Armed with the revenue from high fees, regional sports networks have paid ever-escalating costs to teams to show their games, like the reported $8.35 billion Time Warner Cable paid for the rights to show Los Angeles Dodgers games. This has led to rising revenues, and team valuations, across professional sports.
Some of that dynamic is being upended. Only around 70 million U.S. households now pay for some form of television, and the rate of cord-cutting is only accelerating. Some television operators, like Dish Network, have dropped some regional sports networks from their offerings, believing it was not worth increasing the price of receiving television for the large percentage of households who watch little or no sports.
There are also disagreements over digital rights. Generally, regional sports networks and local games are only available through traditional television packages, or through a digital bundle — like with Hulu or YouTube TV — that mimics traditional television. Fans cannot pay for only regional sports networks, or to watch only their favorite team’s games.

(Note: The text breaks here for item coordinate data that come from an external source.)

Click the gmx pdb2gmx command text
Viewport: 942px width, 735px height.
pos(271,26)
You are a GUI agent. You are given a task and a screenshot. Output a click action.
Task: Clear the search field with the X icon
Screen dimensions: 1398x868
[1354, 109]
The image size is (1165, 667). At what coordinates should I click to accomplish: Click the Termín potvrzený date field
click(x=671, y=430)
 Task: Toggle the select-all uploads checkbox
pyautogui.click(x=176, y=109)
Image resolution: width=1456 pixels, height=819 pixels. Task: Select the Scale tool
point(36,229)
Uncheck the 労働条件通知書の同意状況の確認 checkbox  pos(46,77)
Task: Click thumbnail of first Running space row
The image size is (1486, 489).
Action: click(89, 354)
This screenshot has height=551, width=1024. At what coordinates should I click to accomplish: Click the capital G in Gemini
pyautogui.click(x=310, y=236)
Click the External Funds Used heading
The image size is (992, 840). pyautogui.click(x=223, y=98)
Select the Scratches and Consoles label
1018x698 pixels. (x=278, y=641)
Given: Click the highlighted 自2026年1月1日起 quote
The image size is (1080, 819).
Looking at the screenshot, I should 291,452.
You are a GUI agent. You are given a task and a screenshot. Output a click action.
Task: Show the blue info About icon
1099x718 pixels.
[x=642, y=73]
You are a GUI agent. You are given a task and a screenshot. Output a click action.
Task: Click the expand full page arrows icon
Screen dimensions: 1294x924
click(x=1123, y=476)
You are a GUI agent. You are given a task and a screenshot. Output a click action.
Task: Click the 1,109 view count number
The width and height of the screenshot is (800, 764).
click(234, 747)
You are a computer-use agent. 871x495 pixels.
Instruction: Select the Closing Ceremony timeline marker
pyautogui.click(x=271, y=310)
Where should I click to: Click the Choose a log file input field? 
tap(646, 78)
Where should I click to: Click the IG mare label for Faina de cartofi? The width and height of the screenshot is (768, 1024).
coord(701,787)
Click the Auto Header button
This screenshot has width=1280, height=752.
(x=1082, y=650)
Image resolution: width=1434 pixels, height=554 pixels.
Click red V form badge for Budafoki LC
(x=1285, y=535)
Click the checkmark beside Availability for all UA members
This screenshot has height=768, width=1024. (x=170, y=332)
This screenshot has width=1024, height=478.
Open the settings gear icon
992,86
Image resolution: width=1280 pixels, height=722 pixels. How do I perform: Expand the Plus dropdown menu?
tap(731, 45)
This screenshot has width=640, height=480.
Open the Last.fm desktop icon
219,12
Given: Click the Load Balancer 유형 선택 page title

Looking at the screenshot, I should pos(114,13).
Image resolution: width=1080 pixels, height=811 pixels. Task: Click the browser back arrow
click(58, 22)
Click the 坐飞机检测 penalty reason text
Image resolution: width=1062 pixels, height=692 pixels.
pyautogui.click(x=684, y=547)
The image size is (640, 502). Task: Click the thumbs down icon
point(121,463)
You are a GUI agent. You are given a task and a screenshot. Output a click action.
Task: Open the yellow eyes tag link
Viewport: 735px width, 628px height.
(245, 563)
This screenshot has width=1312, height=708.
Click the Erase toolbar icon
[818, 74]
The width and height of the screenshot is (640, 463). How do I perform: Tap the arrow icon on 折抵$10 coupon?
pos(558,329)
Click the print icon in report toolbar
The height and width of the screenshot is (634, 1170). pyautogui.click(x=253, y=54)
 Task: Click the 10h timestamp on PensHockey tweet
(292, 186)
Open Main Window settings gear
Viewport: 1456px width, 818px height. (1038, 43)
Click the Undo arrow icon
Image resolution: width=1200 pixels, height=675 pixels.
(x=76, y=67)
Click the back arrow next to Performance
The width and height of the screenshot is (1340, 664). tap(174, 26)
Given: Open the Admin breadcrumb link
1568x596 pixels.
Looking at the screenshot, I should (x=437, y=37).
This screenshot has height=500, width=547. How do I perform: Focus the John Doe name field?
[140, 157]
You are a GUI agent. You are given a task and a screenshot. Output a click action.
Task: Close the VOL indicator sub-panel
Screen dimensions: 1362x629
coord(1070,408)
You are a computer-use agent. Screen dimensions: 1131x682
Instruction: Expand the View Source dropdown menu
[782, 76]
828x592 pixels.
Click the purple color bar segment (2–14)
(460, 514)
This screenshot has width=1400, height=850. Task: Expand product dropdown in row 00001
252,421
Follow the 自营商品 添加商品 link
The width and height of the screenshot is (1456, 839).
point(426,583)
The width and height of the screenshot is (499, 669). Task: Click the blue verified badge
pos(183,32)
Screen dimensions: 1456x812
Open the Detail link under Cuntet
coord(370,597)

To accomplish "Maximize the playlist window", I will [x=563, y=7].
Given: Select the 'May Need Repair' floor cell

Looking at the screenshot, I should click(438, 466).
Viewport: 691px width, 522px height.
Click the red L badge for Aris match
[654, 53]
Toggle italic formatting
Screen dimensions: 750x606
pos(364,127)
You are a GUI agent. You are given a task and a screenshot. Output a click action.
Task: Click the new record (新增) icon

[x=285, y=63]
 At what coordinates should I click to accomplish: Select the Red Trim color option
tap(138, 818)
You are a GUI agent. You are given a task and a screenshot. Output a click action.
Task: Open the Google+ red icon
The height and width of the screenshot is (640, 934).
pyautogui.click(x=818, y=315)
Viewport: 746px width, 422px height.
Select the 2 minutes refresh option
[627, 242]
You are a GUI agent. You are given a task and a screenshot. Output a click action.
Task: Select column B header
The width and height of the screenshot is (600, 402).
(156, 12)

The Diamond Sports regional networks would like the rights to sell local games digitally. But while teams are allowed to sell the rights to watch their own games on television, generally the leagues control digital rights and have been reluctant to sell them to pay television operators. Diamond Sports has managed to strike some agreements for digital rights, like with 16 N.B.A. teams, but not on terms Diamond Sports believes are favorable enough.
Despite the challenges to and the decline of cable, the regional sports networks still generate a lot of cash. Diamond Sports’ financial filings show that its problems have been made more urgent because of its heavy debt load.